____ THE DATA
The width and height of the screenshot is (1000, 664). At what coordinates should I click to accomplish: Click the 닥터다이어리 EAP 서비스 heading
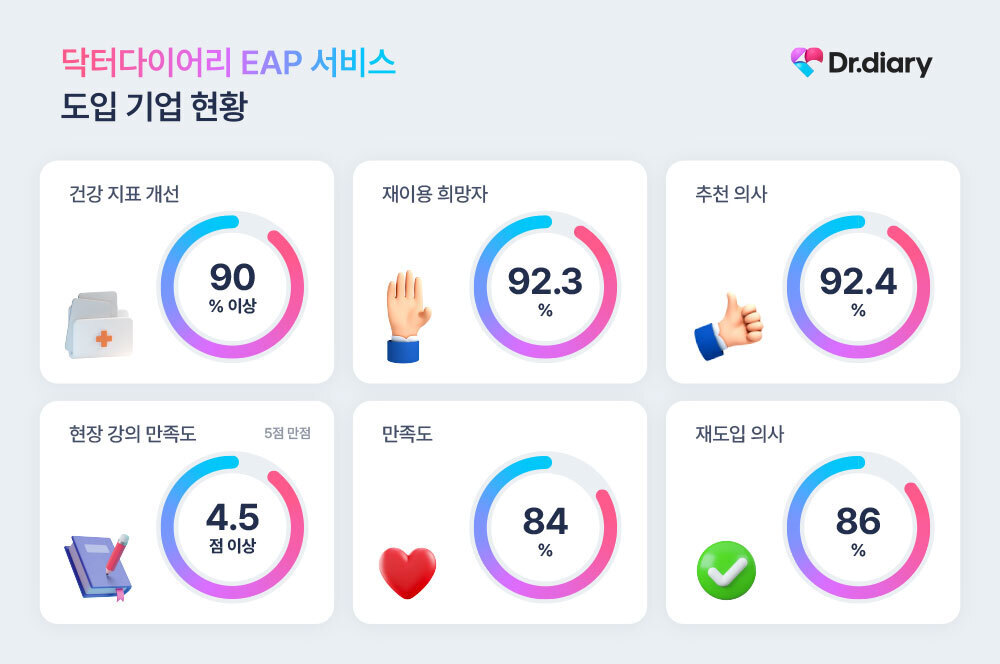click(x=228, y=63)
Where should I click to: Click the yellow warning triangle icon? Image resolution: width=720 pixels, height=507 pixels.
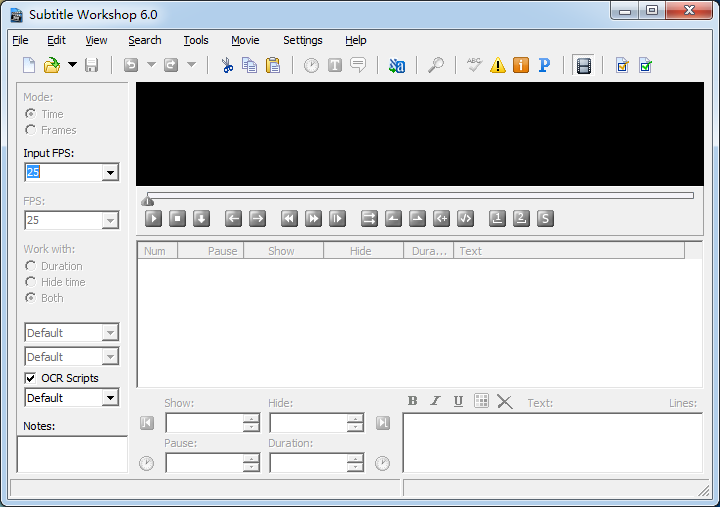pos(497,66)
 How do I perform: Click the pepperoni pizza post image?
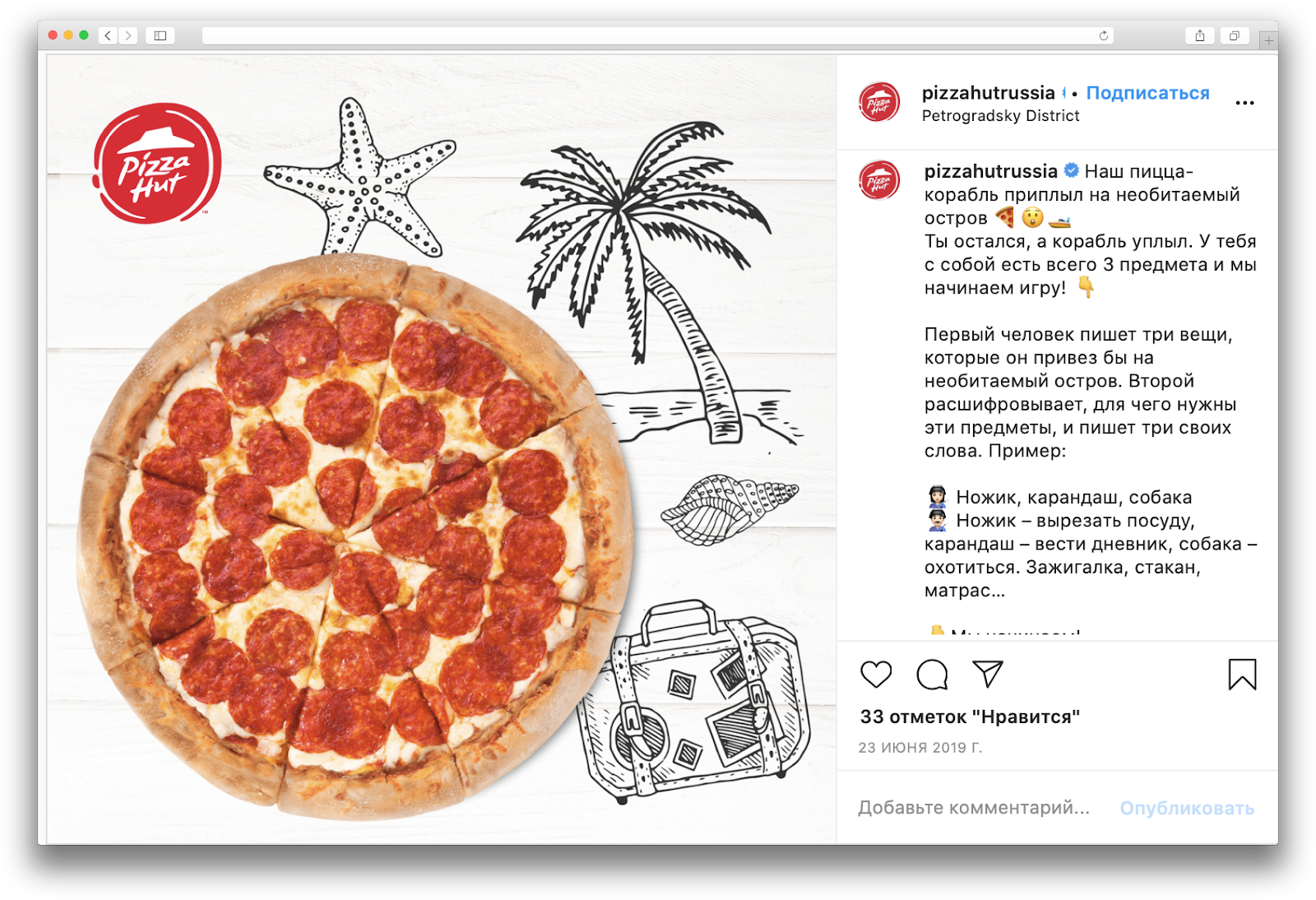pos(442,449)
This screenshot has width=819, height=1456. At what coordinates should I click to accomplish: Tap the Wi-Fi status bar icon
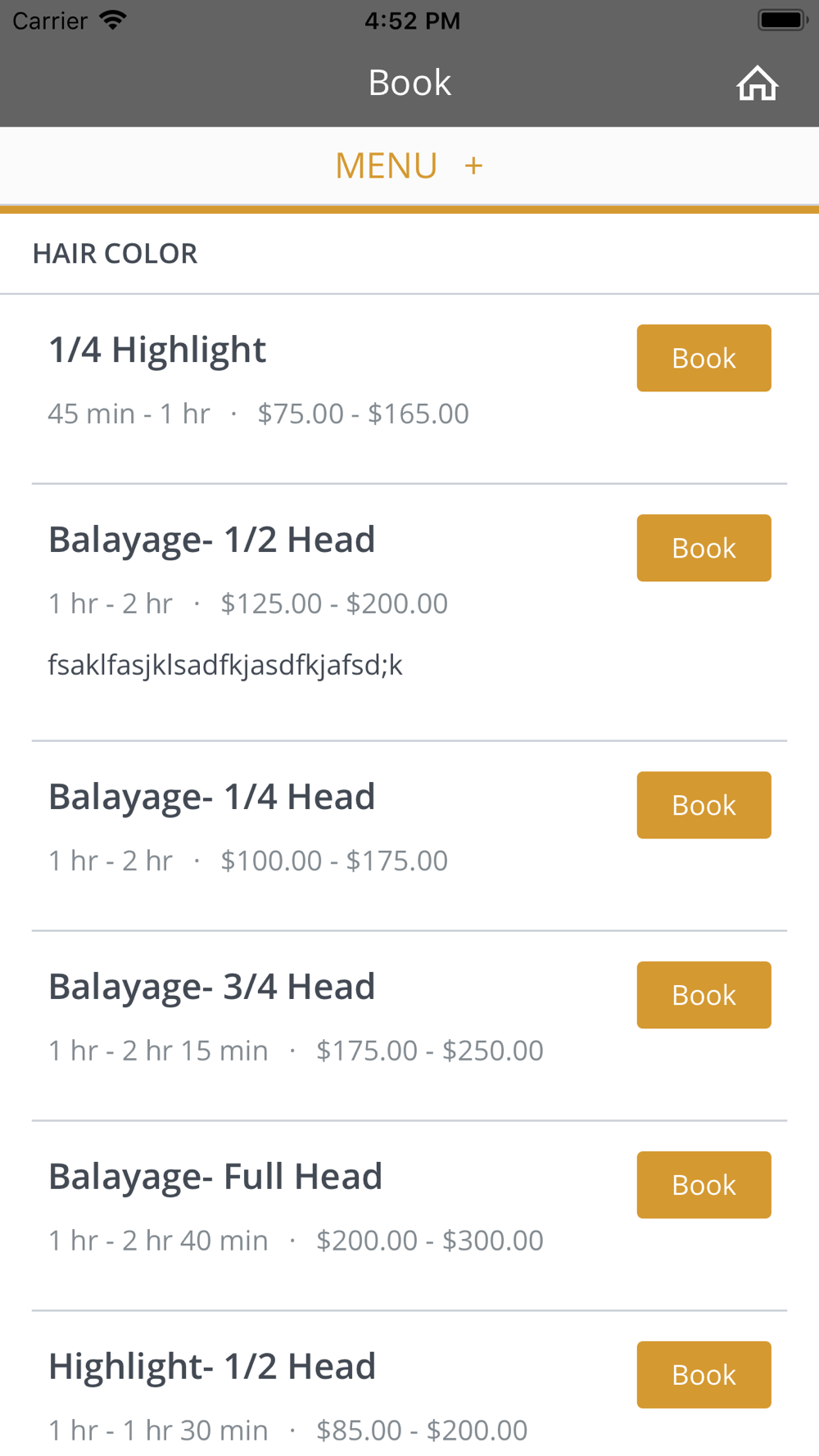tap(113, 20)
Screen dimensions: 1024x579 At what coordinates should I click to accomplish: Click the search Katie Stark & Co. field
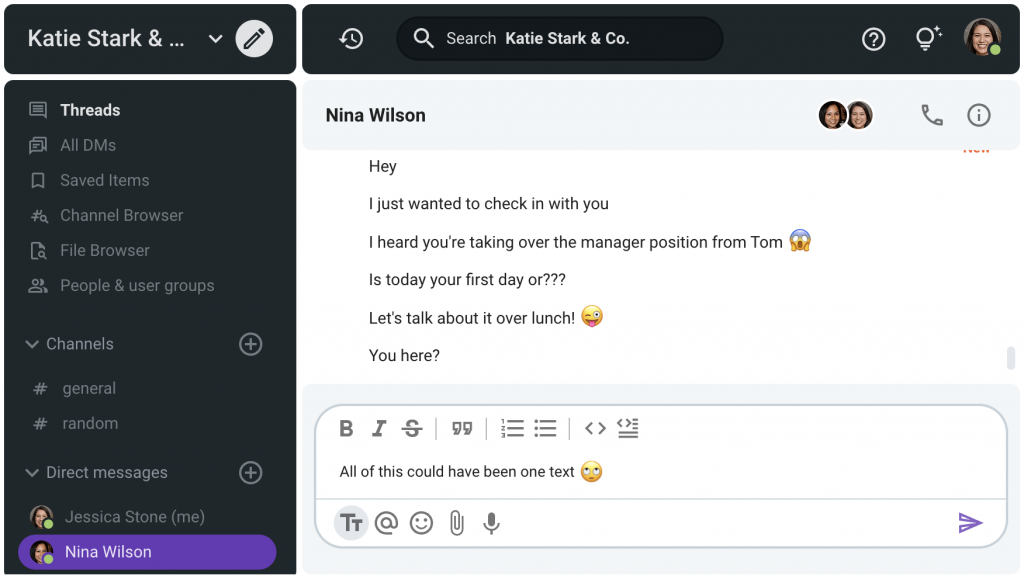(560, 39)
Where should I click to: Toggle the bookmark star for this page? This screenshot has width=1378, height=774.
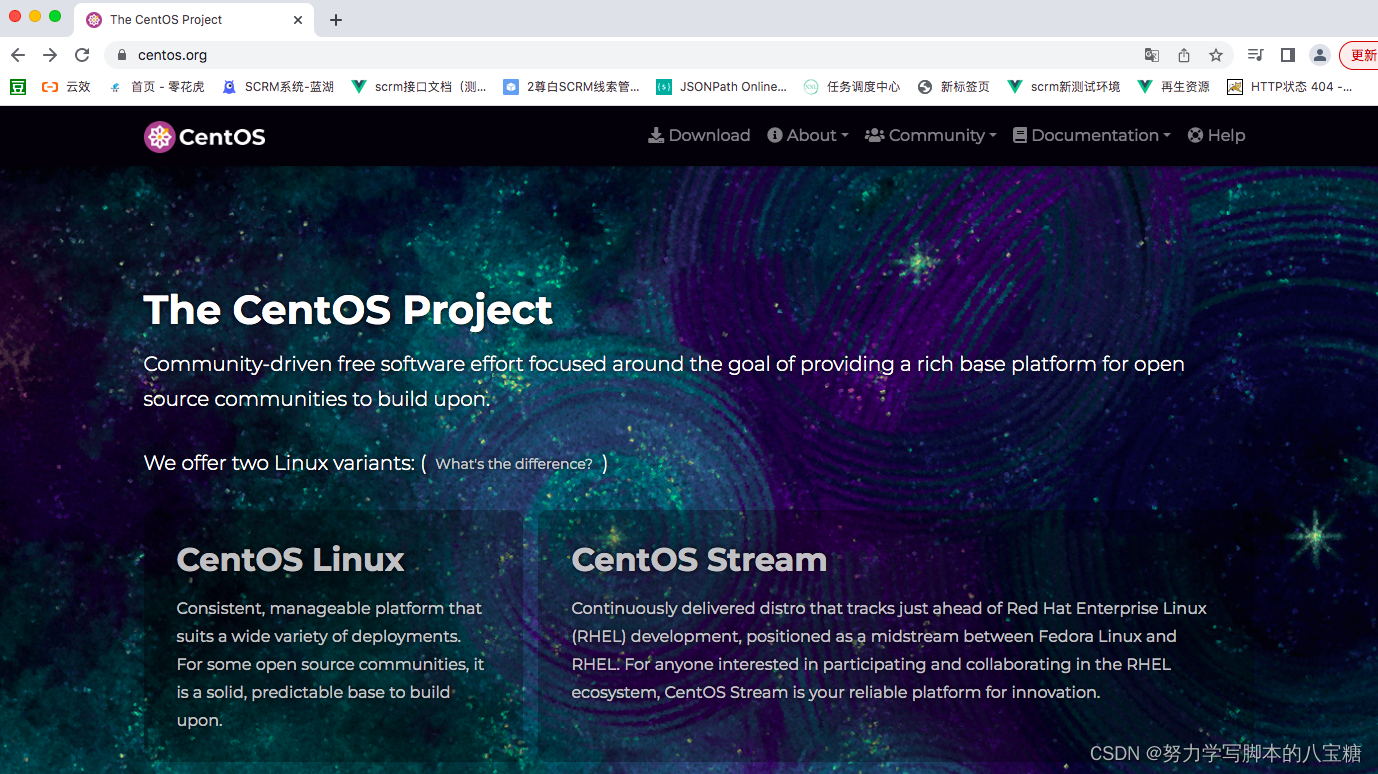coord(1215,55)
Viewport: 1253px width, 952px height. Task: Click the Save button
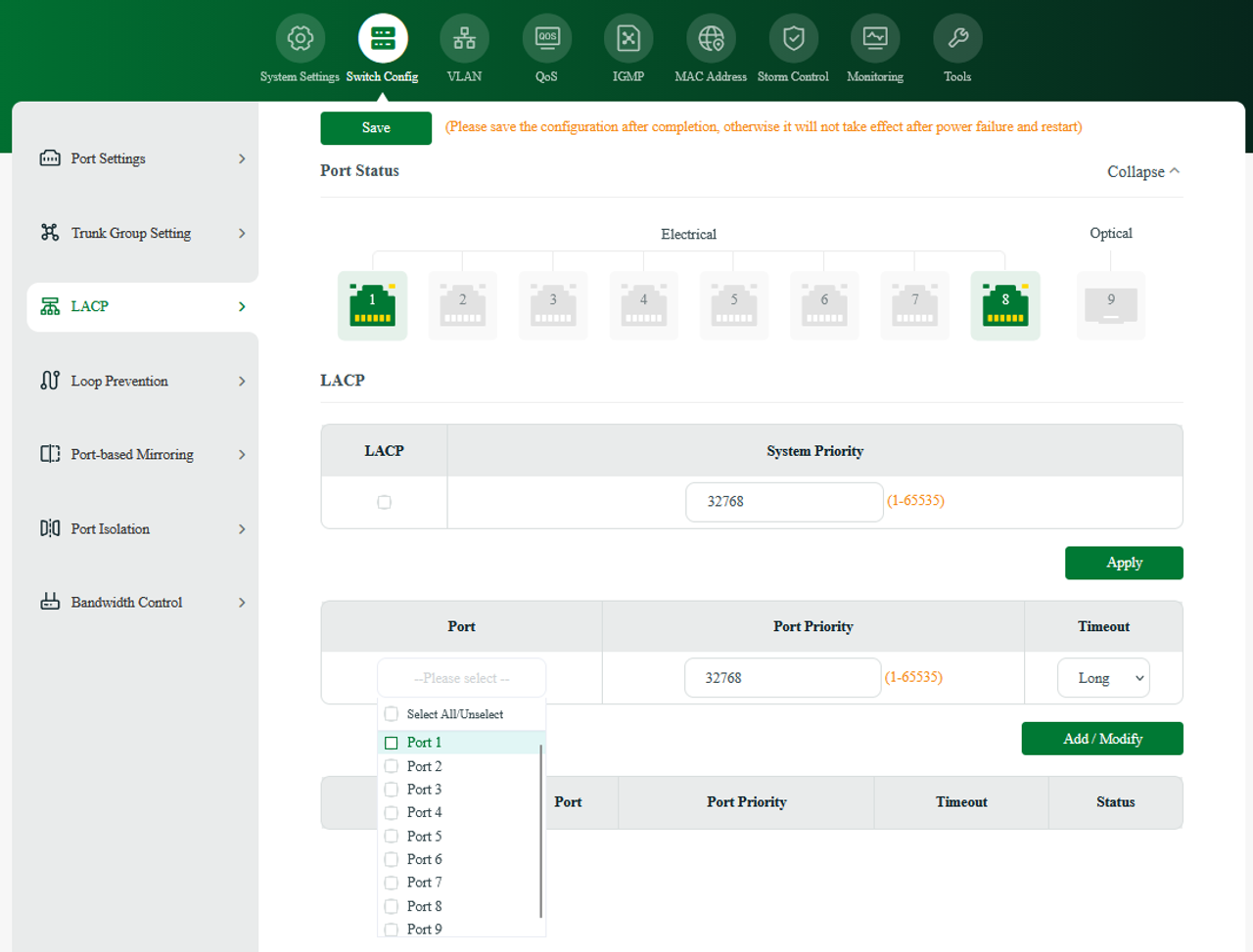coord(376,127)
________
YOUR ASSIGNMENT: Copy the entries above exactly from the line with "Where should I click to: Toggle" down to their last line, both ends included. Do not copy any pictures.

TASK RESULT:
Where should I click to: Toggle the bookmark star for this page? This screenshot has width=1378, height=774.
coord(1215,55)
Viewport: 1253px width, 952px height. Task: Click the Save button
coord(376,127)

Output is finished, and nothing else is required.